Between 1994 and 1997, just 45% of people who were diagnosed with any form of cancer were still alive five years later.
This rate rose to 51.8% between 1998 and 2002 to reach 59.5% between 2003 and 2007.
National Cancer Registry of Ireland figures for the latest period under the spotlight, 2007 to 2009, show the survival rate has jumped again — with 60.2% or three out of every five people still alive after a diagnosis.
The Irish Cancer Society has hailed the situation as proof that early detection cancer screening programmes, coupled with improved treatments, are drastically improving the long-term chances of life after a diagnosis.
The group detailed the figures at the launch of its national conference for cancer survivorship, which will take place on Sept 21 and 22 at the Aviva Stadium, Dublin.
The society’s patients support services manager, Olwyn Ryan, said 100,000 people are now living with cancer in Ireland, adding that the survival trend should bring hope to people battling the condition and is likely to increase further in future years.

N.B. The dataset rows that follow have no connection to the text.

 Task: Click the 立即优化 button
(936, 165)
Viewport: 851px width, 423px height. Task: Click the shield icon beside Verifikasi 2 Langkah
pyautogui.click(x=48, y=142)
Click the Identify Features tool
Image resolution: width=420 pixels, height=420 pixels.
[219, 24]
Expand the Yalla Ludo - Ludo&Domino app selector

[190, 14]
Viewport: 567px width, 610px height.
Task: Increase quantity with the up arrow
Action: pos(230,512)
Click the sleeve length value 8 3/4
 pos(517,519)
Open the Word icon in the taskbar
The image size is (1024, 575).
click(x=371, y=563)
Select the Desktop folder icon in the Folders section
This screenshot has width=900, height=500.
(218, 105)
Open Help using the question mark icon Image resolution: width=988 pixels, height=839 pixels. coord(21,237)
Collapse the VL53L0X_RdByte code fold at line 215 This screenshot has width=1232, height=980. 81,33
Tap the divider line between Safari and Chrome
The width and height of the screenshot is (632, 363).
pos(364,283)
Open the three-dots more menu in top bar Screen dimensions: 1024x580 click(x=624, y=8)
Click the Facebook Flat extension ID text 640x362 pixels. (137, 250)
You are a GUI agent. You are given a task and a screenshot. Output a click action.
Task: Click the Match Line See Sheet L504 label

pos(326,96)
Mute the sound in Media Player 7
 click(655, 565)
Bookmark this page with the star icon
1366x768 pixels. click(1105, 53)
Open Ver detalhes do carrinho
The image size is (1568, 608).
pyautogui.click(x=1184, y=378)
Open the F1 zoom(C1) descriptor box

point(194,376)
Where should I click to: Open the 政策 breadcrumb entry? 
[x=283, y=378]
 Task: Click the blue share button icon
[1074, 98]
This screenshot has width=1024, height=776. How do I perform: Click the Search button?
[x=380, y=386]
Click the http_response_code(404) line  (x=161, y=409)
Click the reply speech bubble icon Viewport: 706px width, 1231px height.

The upbeat figures were revealed at the same time as US research said people who survive bowel cancer are 15%-30% more likely to develop another cancer.
According to the study, published in the respected journal Cancer, the increased risk of a repeat diagnosis is largely dependent on the exact location of the original cancer.
While people with bowel cancer were, overall, 15% more likely to develop a new cancer than the rest of the population, those whose first cancer was in the descending region of the colon were 30% more at risk of a second diagnosis.
The figures are based on analysis of thousands of cancer patients diagnosed between 1992 and 2009.
“To our knowledge, this is the first study to look at risk of second cancer according to the specific anatomic subsite of a prior colorectal [bowel] cancer,” the study’s authors said.
“In the long-term, these findings may be useful in guiding strategies for cancer screening and surveillance after a first colorectal cancer diagnosis.”
Bowel cancer is the second most lethal cancer in Ireland, with more than 2,200 people diagnosed with the condition every year.